Data extracted from a collection:

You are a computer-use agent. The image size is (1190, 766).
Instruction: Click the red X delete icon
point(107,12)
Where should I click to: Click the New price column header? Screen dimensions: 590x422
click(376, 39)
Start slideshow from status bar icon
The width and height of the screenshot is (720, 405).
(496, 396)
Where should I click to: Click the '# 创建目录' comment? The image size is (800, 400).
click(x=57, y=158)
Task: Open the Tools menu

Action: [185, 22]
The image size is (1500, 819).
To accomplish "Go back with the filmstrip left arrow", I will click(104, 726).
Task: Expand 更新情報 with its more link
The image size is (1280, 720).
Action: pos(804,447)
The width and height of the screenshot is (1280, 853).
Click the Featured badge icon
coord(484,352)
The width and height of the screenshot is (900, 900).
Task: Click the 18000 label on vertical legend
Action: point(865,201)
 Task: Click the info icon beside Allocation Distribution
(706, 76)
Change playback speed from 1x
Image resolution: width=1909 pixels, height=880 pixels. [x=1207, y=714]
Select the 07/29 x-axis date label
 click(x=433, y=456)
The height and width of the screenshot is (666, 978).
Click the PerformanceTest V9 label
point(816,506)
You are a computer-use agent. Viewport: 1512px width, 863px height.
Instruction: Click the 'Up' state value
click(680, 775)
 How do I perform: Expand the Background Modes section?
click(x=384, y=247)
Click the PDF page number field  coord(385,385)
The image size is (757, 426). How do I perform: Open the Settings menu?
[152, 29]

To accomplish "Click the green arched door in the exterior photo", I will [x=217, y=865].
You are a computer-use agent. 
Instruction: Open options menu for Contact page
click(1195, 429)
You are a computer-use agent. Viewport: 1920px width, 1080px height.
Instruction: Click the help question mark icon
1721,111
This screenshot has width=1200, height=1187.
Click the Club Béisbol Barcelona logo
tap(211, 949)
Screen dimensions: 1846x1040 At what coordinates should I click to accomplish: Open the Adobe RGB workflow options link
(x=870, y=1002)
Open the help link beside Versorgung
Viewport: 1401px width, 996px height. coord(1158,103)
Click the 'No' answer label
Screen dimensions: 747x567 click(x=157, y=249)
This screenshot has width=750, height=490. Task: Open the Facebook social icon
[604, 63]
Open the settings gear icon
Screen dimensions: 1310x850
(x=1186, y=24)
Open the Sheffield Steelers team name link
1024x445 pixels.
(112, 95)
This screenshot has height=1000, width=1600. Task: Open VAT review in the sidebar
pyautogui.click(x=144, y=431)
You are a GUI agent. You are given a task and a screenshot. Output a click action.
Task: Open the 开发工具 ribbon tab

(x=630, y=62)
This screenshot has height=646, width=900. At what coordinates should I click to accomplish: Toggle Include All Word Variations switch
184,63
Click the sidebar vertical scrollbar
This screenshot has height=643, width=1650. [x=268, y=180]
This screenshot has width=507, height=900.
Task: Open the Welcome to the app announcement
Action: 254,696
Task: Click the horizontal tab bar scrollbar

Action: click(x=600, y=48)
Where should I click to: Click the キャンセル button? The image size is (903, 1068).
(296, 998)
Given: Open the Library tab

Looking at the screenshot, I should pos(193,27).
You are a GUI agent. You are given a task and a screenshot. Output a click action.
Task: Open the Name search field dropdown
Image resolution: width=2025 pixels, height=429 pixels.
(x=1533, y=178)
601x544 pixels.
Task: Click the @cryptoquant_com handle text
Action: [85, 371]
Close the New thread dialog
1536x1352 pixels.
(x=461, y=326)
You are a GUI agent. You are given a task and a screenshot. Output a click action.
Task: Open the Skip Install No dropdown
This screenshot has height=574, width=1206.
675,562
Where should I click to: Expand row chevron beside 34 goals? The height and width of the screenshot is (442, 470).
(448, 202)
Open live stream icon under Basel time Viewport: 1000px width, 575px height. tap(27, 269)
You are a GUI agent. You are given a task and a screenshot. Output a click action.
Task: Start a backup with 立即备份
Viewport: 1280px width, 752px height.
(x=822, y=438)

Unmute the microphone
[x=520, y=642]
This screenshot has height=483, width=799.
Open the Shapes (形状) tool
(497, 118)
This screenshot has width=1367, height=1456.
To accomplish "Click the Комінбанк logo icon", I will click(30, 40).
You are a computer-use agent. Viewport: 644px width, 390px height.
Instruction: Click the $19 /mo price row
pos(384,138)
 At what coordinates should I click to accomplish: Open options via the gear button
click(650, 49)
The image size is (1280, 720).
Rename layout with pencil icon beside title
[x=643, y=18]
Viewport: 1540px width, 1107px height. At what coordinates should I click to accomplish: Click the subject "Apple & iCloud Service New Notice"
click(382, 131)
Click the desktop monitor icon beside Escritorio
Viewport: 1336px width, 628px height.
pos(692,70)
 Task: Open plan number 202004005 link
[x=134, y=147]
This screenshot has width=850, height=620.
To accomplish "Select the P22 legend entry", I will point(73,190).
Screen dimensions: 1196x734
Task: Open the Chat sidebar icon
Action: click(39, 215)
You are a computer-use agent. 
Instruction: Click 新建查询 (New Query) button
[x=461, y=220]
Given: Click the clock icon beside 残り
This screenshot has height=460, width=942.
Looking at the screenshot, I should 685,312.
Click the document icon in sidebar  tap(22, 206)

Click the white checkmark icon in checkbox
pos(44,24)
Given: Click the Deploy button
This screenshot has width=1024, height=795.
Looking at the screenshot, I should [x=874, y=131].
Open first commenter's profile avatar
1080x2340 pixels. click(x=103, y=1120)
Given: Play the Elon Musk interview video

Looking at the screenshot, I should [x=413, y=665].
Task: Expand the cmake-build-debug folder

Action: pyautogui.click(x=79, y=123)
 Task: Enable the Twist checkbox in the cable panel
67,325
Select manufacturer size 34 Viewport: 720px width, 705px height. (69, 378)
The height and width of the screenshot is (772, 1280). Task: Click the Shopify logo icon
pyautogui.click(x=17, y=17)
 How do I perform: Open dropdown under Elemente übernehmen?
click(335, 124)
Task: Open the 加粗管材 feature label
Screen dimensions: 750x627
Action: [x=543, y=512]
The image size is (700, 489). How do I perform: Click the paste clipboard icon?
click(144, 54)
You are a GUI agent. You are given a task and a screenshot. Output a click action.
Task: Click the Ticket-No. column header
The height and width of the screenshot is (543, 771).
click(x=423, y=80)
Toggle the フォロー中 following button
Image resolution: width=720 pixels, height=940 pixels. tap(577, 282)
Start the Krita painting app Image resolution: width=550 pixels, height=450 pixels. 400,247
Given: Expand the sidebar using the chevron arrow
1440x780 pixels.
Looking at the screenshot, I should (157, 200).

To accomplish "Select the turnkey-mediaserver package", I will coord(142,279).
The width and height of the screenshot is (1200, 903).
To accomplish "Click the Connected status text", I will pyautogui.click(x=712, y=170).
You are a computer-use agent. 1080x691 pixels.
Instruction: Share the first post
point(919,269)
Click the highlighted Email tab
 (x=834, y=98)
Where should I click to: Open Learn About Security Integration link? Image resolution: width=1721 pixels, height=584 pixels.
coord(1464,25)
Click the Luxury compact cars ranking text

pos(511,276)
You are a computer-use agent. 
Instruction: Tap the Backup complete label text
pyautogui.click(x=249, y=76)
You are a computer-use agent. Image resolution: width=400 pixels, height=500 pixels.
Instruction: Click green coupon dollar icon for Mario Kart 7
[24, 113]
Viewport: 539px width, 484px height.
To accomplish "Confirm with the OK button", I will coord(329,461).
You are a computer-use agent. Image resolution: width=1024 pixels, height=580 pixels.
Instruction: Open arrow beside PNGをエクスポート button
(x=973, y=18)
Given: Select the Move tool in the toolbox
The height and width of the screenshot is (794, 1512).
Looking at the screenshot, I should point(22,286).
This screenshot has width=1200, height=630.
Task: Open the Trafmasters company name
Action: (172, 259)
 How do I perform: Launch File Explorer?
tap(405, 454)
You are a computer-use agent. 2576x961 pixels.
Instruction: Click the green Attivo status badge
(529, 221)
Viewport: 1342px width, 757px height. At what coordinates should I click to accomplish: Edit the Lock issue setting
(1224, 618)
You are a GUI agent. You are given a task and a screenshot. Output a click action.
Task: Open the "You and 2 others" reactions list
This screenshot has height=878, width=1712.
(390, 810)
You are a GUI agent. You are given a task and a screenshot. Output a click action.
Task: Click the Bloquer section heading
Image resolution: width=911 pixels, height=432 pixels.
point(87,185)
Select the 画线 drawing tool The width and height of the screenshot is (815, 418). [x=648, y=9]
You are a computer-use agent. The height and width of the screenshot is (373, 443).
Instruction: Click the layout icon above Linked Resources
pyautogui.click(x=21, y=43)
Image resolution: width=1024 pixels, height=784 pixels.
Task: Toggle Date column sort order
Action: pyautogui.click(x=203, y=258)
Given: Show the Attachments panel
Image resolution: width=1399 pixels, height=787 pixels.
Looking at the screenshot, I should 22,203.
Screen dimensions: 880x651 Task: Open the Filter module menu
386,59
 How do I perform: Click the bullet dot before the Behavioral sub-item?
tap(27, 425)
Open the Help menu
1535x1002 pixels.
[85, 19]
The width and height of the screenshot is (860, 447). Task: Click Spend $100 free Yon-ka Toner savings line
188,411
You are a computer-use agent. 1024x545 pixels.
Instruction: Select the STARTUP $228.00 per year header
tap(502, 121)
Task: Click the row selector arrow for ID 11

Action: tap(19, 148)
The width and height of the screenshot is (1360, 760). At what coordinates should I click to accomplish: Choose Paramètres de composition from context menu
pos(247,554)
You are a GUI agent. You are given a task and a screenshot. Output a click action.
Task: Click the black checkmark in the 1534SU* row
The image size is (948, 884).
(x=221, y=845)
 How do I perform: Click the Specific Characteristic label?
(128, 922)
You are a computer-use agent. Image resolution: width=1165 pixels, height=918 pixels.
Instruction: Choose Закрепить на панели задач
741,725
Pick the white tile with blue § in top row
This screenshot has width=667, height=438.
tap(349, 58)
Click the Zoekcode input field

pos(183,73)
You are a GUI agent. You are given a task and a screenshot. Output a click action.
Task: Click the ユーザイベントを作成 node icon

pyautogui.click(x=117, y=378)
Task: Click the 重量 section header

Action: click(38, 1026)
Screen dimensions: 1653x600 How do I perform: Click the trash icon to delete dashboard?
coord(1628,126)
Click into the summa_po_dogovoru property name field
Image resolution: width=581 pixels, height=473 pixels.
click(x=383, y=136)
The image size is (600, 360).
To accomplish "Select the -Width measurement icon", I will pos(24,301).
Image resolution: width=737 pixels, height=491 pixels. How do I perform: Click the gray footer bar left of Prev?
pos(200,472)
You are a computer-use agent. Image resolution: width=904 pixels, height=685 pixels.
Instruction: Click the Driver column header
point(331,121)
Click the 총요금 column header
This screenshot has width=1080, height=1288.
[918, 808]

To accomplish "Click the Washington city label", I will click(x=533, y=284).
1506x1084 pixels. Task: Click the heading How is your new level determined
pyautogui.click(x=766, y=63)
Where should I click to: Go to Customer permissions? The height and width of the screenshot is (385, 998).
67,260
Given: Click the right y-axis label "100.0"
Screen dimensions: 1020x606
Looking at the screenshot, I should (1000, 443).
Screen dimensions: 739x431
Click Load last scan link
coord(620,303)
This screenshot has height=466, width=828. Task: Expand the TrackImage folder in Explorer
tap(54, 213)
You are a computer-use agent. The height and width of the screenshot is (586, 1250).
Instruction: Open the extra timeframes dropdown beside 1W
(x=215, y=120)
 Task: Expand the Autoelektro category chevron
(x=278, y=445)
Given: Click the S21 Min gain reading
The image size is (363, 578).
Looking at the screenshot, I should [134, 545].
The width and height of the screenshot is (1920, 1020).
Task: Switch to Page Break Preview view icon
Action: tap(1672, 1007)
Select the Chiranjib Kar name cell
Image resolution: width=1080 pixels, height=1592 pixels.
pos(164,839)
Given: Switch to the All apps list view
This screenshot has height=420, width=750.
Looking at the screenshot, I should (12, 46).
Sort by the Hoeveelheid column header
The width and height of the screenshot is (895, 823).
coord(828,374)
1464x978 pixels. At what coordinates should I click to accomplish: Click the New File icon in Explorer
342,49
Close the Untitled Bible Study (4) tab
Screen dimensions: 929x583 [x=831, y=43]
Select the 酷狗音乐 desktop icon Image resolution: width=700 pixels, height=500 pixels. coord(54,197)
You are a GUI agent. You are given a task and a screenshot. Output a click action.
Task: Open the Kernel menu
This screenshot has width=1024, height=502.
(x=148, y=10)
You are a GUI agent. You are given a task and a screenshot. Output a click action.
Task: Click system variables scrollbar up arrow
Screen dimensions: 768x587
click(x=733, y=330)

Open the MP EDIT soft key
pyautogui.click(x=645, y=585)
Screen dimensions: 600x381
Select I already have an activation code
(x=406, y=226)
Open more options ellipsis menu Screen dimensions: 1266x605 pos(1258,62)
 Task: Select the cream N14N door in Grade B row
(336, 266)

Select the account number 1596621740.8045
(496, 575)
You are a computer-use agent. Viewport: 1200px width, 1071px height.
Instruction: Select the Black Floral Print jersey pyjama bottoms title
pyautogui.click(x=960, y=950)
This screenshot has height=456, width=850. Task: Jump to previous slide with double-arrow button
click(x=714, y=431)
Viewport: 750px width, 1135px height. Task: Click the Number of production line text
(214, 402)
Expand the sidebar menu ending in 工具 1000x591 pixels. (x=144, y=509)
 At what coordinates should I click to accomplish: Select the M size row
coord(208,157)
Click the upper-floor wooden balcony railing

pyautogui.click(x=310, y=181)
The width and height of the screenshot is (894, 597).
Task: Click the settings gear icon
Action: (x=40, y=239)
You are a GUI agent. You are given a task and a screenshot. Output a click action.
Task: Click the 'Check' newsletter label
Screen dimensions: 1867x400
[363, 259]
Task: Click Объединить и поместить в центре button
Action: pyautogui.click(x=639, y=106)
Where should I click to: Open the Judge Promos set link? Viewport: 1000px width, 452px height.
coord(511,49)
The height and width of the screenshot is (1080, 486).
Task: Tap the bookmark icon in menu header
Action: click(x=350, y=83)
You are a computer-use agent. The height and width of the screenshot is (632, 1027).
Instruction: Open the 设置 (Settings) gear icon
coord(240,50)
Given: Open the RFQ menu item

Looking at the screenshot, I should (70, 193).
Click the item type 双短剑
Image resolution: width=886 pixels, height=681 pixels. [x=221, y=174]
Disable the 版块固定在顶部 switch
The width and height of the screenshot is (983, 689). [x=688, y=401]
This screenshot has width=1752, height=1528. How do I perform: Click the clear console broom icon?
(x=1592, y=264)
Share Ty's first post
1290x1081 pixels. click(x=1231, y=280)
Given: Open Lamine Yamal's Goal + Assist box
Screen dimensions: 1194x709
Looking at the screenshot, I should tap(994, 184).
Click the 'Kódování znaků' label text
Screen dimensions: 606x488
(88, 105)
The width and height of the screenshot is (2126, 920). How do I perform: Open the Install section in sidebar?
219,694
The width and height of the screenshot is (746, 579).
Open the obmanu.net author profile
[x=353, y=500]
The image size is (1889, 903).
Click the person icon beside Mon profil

_What to do:_ Search the entries for the string "list" and collect each line that has it.

_Exercise answer:_
Task: Open the "You and 2 others" reactions list
Given: Switch to the All apps list view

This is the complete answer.